Photo Credit: Emman Montalvan
Perhaps the biggest surprise of the 2022 Grammy’s ceremony was the coveted Album of The Year award being given to Jon Batiste – previously best known for leading the Stay Human band on Stephen Colbert’s Late Show. However, the decision is less shocking the more one thinks about it – We Are is a jazz soul fusion, filled with inoffensive unity messaging and sufficiently accessible melodies to appeal to a wide audience. In short, it was the ultimate safe choice.
The follow-up, World Music Radio, largely attempts to replicate the same formula – a worldly fusion of sounds paired with vaguely uplifting messages. But some changes have been made in the face of the increased pressure that comes with a Grammy win. For Batiste, this does not translate into a more adventurous sound, but a more commercially friendly one. Between the breezy, ready-for-radio melodies and the A-list features – Lana Del Rey, Lil Wayne, and Little Mix’s Leigh Anne, among them – it’s clear that this album is meant to take Batiste’s career to the next level.

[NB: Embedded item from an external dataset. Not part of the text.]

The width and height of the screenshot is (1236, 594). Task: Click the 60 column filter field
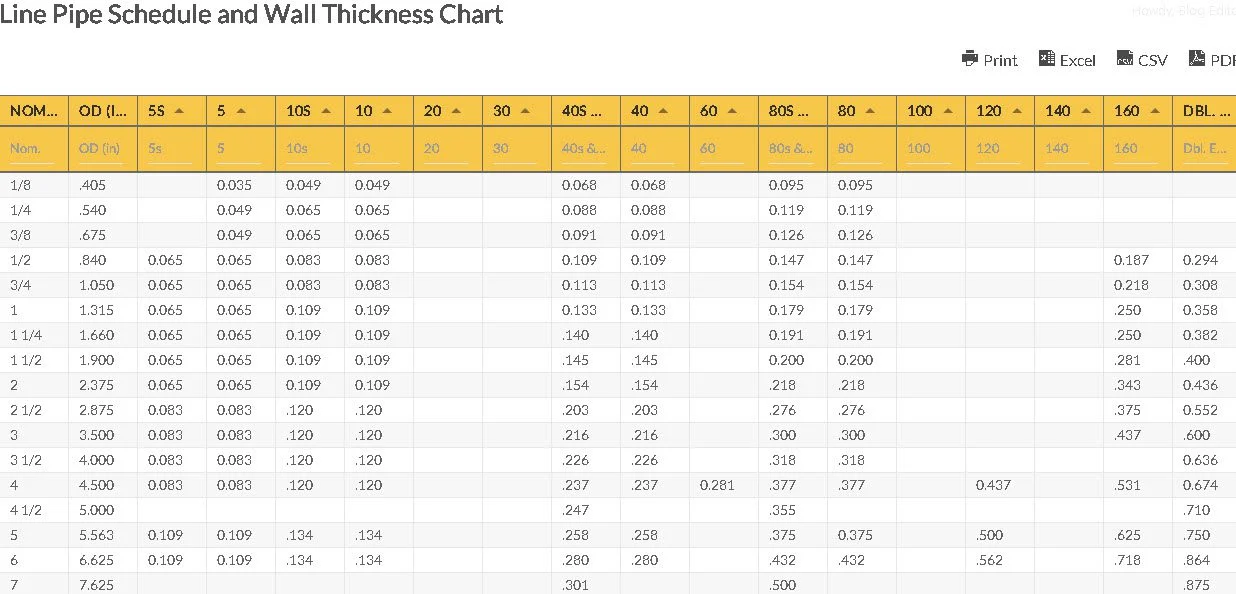pos(723,149)

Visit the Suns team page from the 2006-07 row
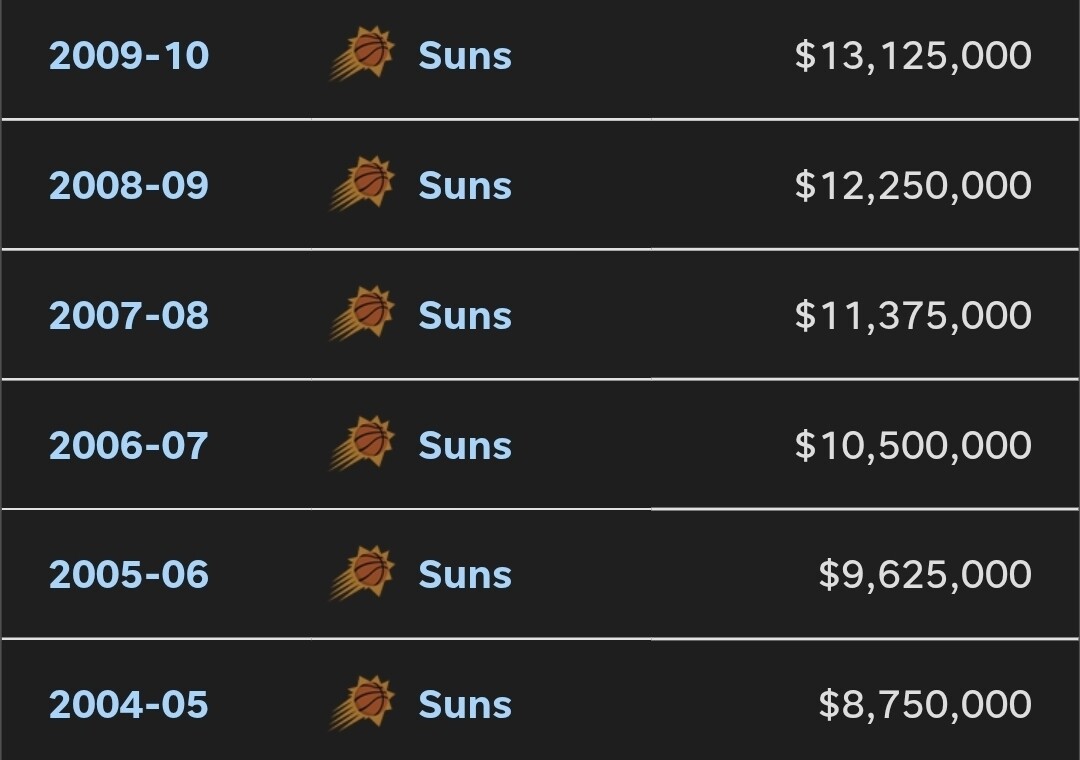pyautogui.click(x=465, y=446)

The problem with that (beyond the dulling beige hue that permeates almost all of World Music Radio) is that trying to be all things to all people can easily result in something that means very little to anyone at all. Batiste clearly wants to speak to and alleviate, multiple societal ills with his music, but his big tent approach that leaves him afraid to offend anyone also leaves him unable to challenge the systems at fault. “Be Who You Are,” is a hollow and ham-fisted attempt at unity that awkwardly lumps together oppressed groups with their oppressive forces (“My Asians // My Africans // My Afro-Eurasian // Republican // Or Democrat // Aristocrat”).

It’s no surprise then that by the time “Uneasy” rolls around, Batiste has nothing of substance to say about the radical figures he namechecks (“Nostradamus Malcolm // Marvin saw what’s going on”). Though World Music Radio avoids politicking elsewhere (and is all the better for it), the cliché-heavy approach remains a constant. Limp reassurances that “you can only be who you are” and “you can’t give up” populate the exhaustive hour-plus runtime and get rephrased in multiple different, but equally un-evocative ways.
If there’s one thing that elevates the listening experience of World Music Radio, it’s the guest stars. Leigh-Anne elevates the otherwise banal “Running Away,” and in doing so, leads Batiste to push his vocal delivery beyond its usual constraints. JID proves masterful on “Be Who You Are,” while K-Pop cult-favorites NewJeans inject needed levity into the same song. However, the inclusion of these two very different artists on one song proves jarring and suggests these features were chosen cynically – with more focus being given to maximizing audience reach than to who would fit where the best.
If you can sit through an hour of World Music Radio – which fares perfectly fine in the background, but fails to hold up to closer scrutiny – you are treated with the LP’s far and away best song. The closer “Life Lesson” featuring Lana Del Rey, is a tender and atmospheric ballad that is more evocative than most of the previous 20 tracks combined. The song’s storyline, which progresses largely because of Del Rey’s contributions, charts a troubled romance that eventually dissolves, with the woman in that relationship left serving as a “life lesson” to a man who has now moved on. There’s real emotional complexity in the character Del Rey plays, who in one moment is smiling at the new couple, and in the next, declares, “I hope it’s cold where you reside.” It turns out that World Music Radio actually fares best when it abandons its radio-station gimmick, ill-fitting features, and clichéd politicking, and instead tells intimate stories at its own pace.